Notwithstanding his responsibilities under such consulting agreement, Mr. Pardee will not have the
authority to sign documents for any of the Companys public
filings.
Mr. Pardee
has been a Principal at Financial Leadership Group, LLC, a leading
provider of chief financial officer services, since 2004. Prior to joining Financial Leadership Group, LLC, Mr. Pardee
served as Chief Financial Officer for Alpha Innotech Corporation from 2002 to 2005 and was a
Partner of Tatum Partners, a professional service organization providing interim Chief Financial
Officers from 2002 to 2004. From 2000-2001 Mr. Pardee was an independent contractor Chief
Financial Officer providing strategic financial guidance and hands-on management to early stage
technology companies. Mr. Pardee received a B.S.E.E. from Purdue University in 1968 and an M.B.A.

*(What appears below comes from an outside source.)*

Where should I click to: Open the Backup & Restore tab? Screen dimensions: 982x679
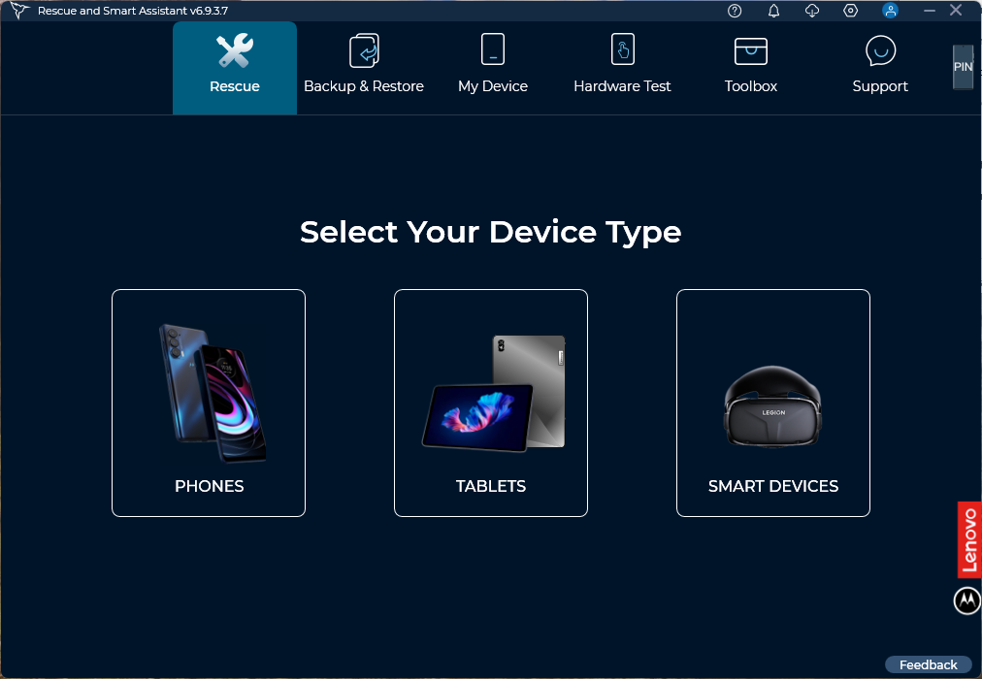[x=364, y=68]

from Harvard Business School in 1975.
There are no family relationships between Mr. Pardee and any executive officers, directors, or
other employees of the Company. Mr. Pardee has no material interests in any transactions or
proposed transactions with the Company.
SIGNATURES
Pursuant to the requirements of the Securities Exchange Act of 1934, the registrant has duly
caused this report to be signed on its behalf by the undersigned hereunto duly authorized.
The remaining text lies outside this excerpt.